Michael, 35, is the settled sibling, the family square, and the low-
key member of the quartet. Married for six years (to Colleen Sterns,
an interior decorator), the father of the only Reagan grandchild
(Cameron, 2), the owner of a house in the suburbs (Sherman Oaks,
Calif.), he was a cheerful, popular and politically compatible
weekend campaigner for his father. He admits, however: "It was a
while before I found a direction." A preschool tot when Reagan and
Wyman were divorced, Mike was bounced around three secondary schools.

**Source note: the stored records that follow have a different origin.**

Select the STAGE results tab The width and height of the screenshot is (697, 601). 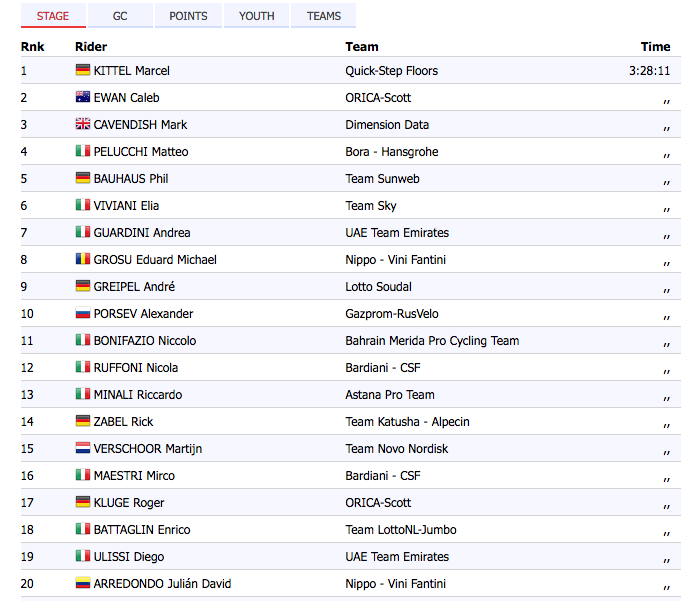point(53,16)
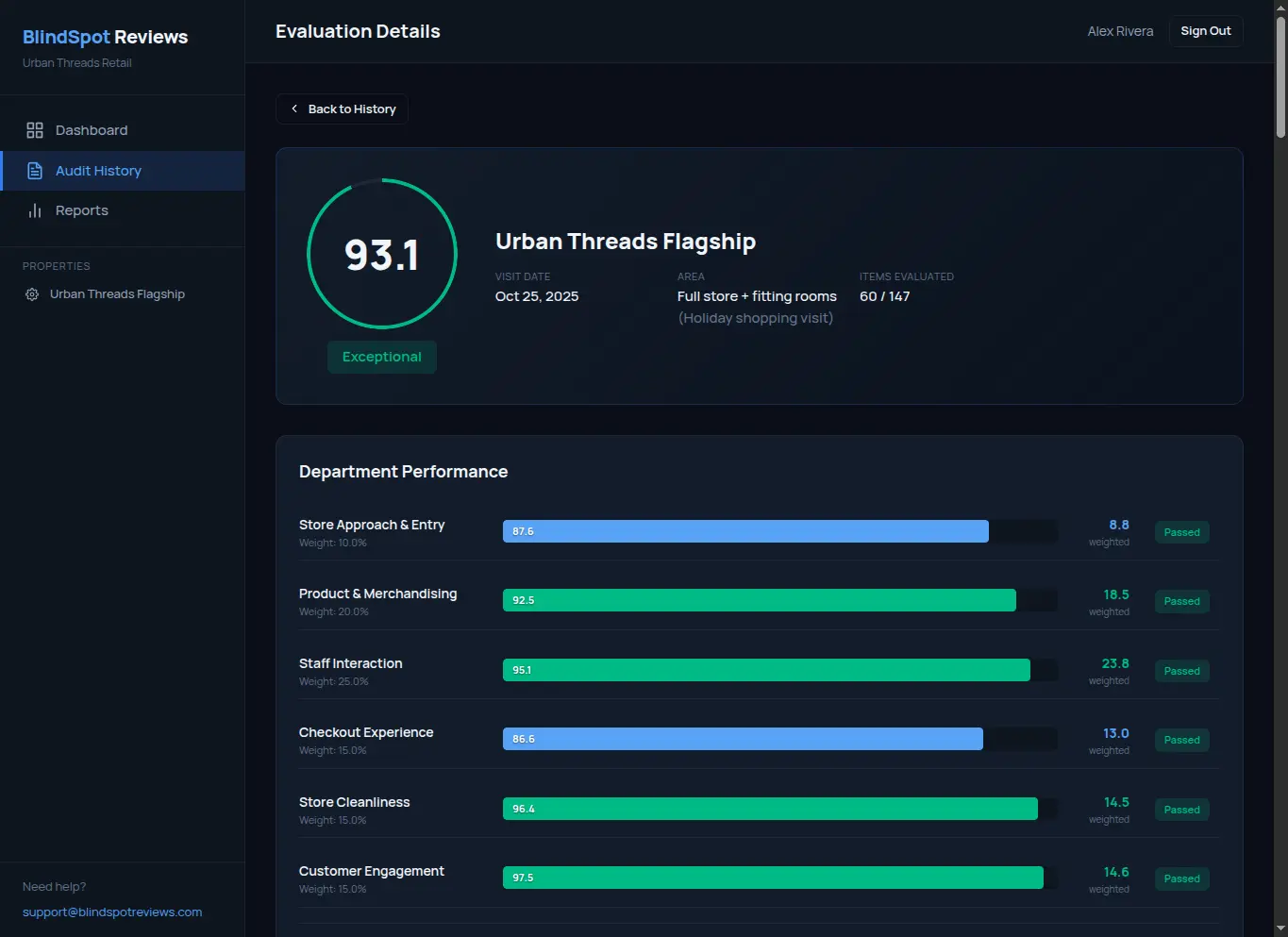The image size is (1288, 937).
Task: Email support via the support link
Action: tap(112, 912)
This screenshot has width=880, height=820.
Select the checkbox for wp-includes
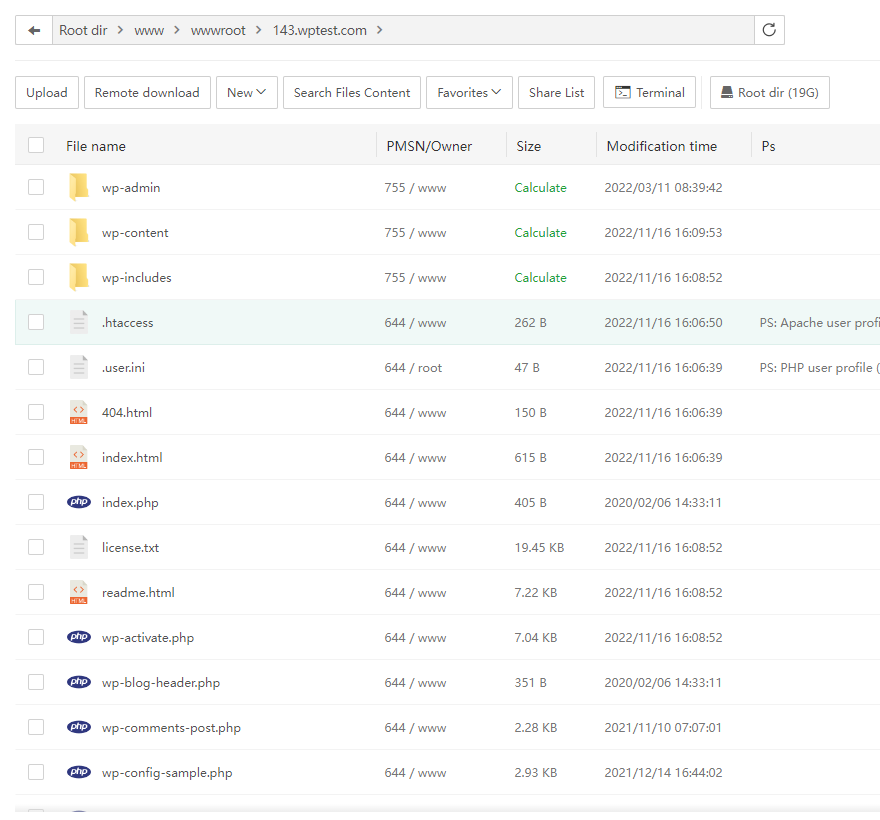(36, 277)
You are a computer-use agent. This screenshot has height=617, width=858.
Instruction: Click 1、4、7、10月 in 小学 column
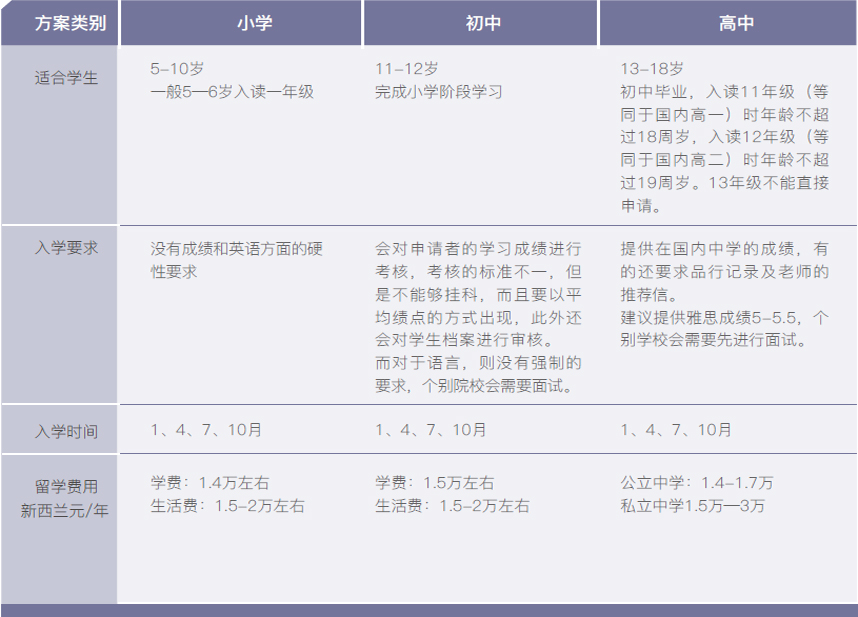click(206, 430)
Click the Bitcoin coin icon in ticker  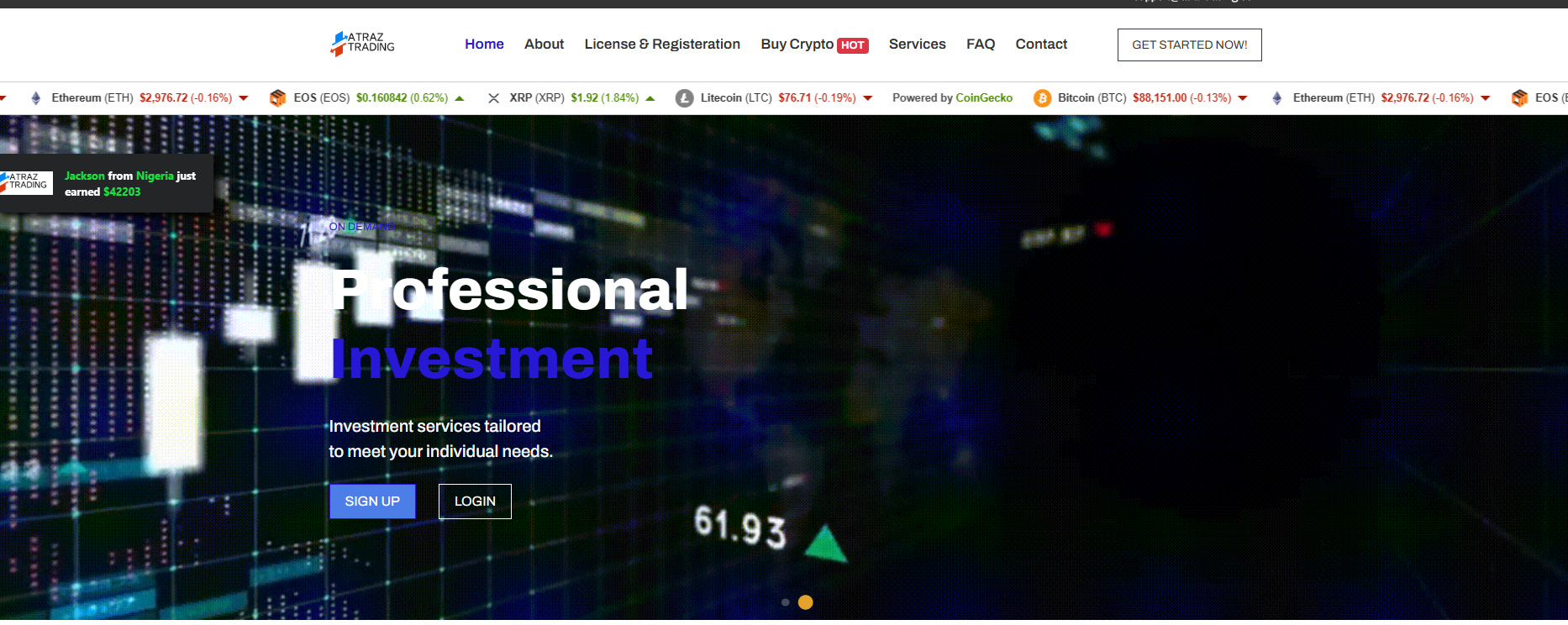click(1042, 98)
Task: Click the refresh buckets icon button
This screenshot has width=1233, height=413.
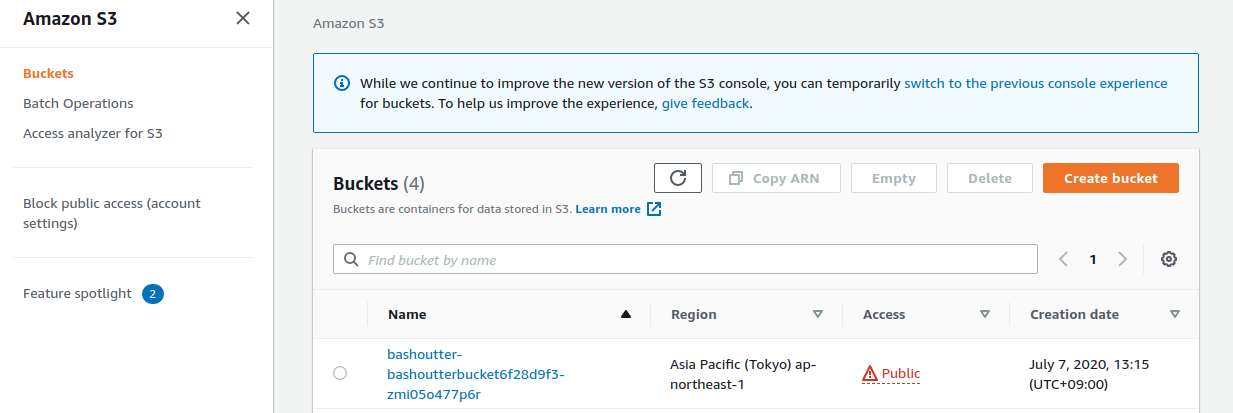Action: (x=678, y=178)
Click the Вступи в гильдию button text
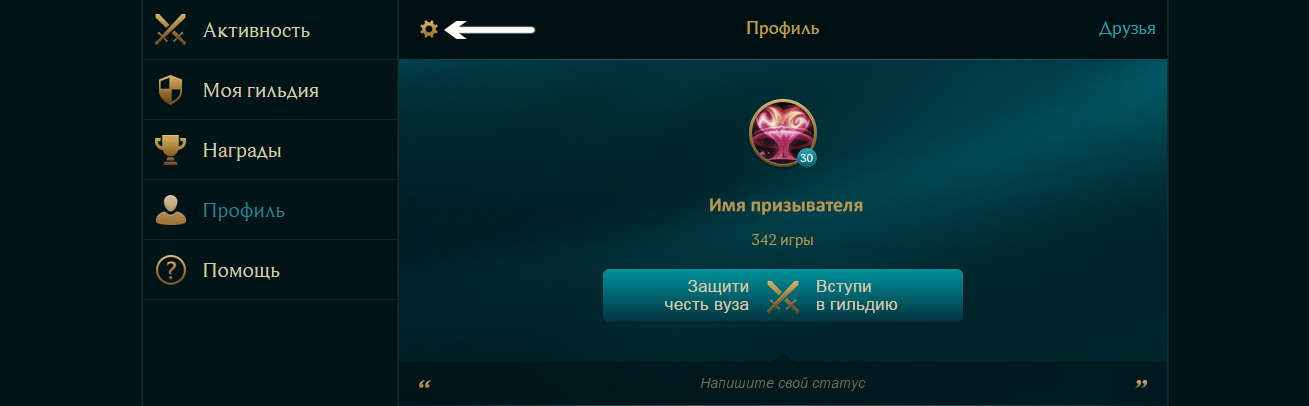 pyautogui.click(x=856, y=295)
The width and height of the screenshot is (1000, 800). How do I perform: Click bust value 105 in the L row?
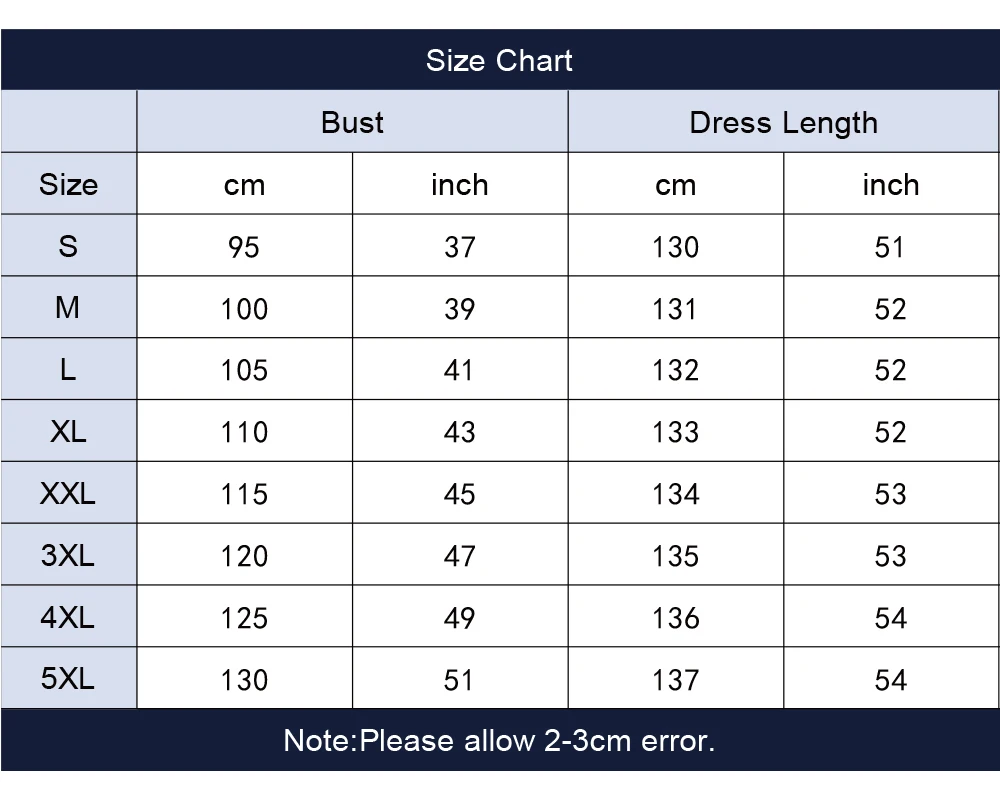tap(244, 370)

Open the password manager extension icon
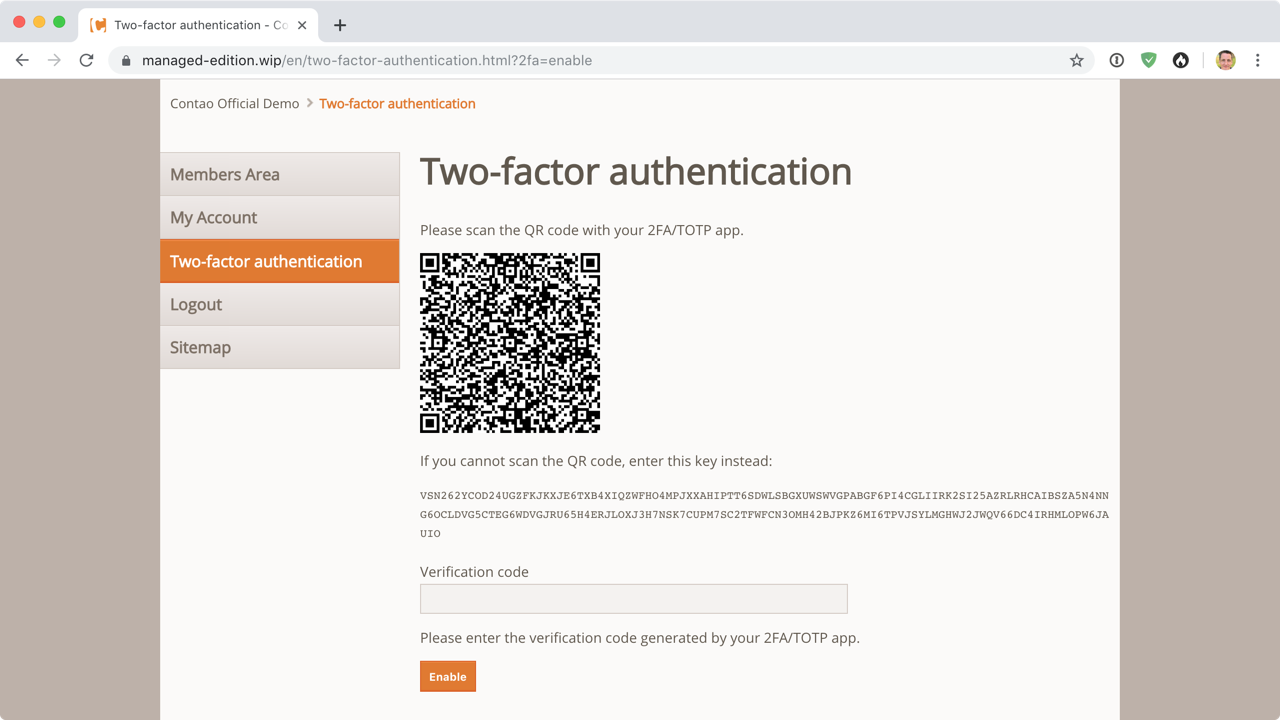[x=1117, y=60]
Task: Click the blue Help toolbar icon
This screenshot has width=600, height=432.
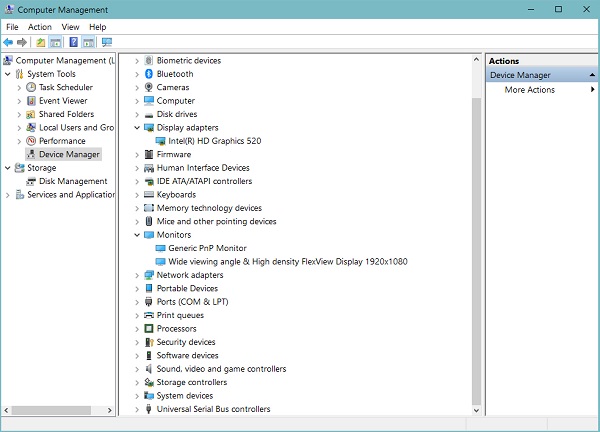Action: pyautogui.click(x=73, y=43)
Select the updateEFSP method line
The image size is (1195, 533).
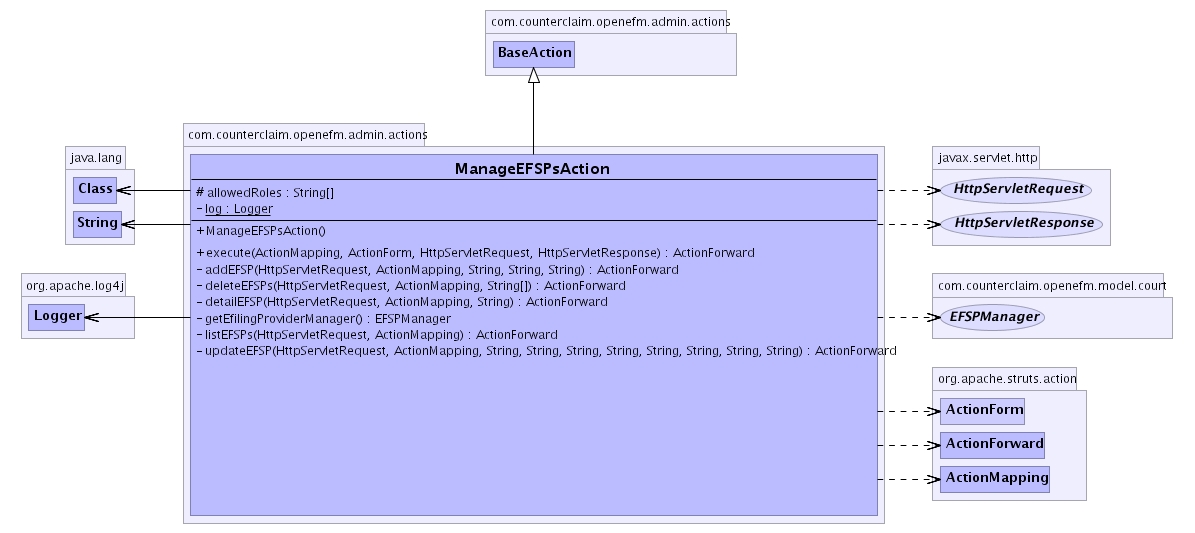click(546, 351)
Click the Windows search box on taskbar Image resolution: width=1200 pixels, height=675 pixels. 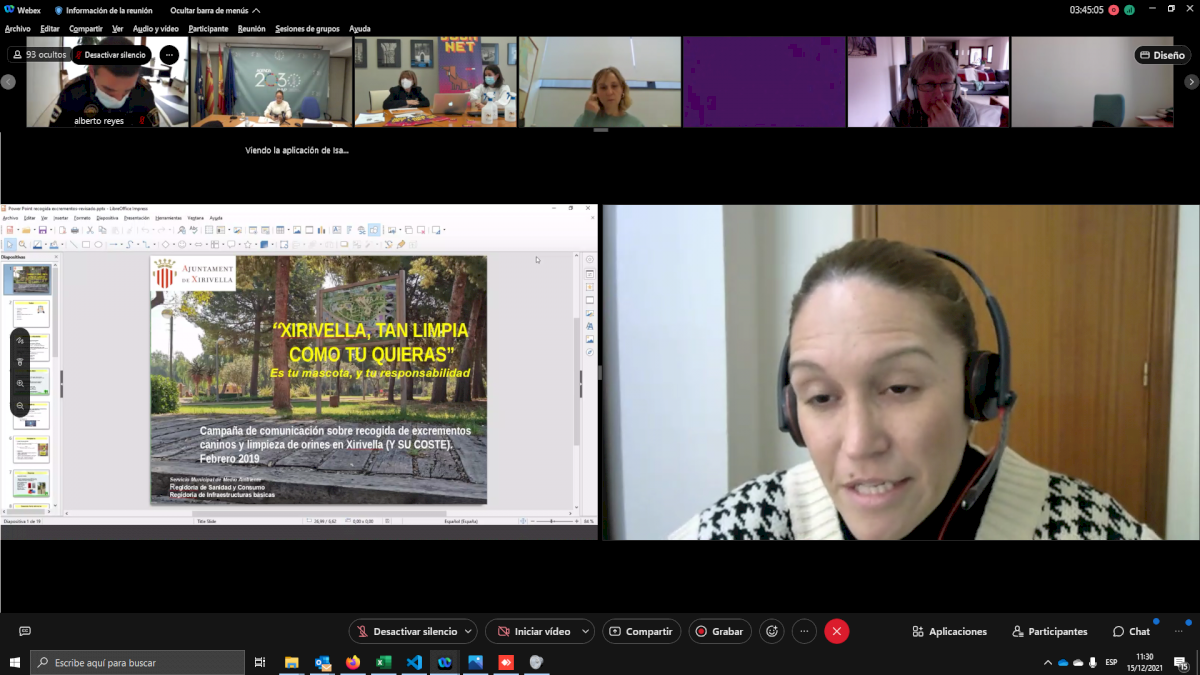pos(138,662)
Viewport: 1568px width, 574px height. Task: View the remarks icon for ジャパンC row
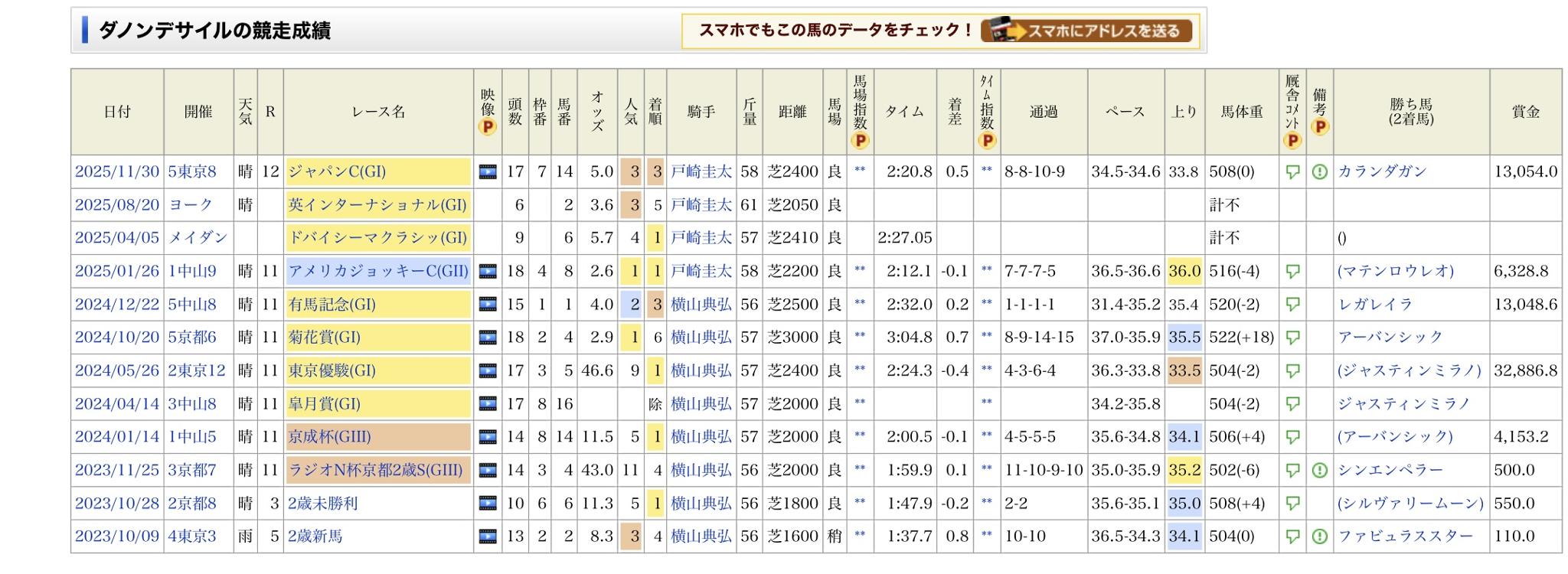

He played quarterback well enough to be offered a scholarship by
Arizona State, but turned it down after deciding the college squad
took football too seriously: "They were all 275-lb. Mean Joe Greene
types." Instead, Mike turned to speedboating. He was married, and
divorced, in less than a year, and meandered--working briefly as a
trucker's assistant--before becoming a salesman of yachts and other
pleasure craft in 1971. Last year he started a firm that markets
gasohol equipment for farmers. More recently, Mike has become a
stockholding senior vice president of the Southern Pacific Title Co.,
a Santa Ana firm that sells real estate title insurance, and is now
negotiating to do a radio commentary show on current affairs. During
the campaign, Mike sometimes critiqued the elder Reagan's style:
"I'd tell him that he should come across strong more often." In
turn, Reagan has given Mike some fatherly advice, warning him not to
be exploited by those currying First Family favors.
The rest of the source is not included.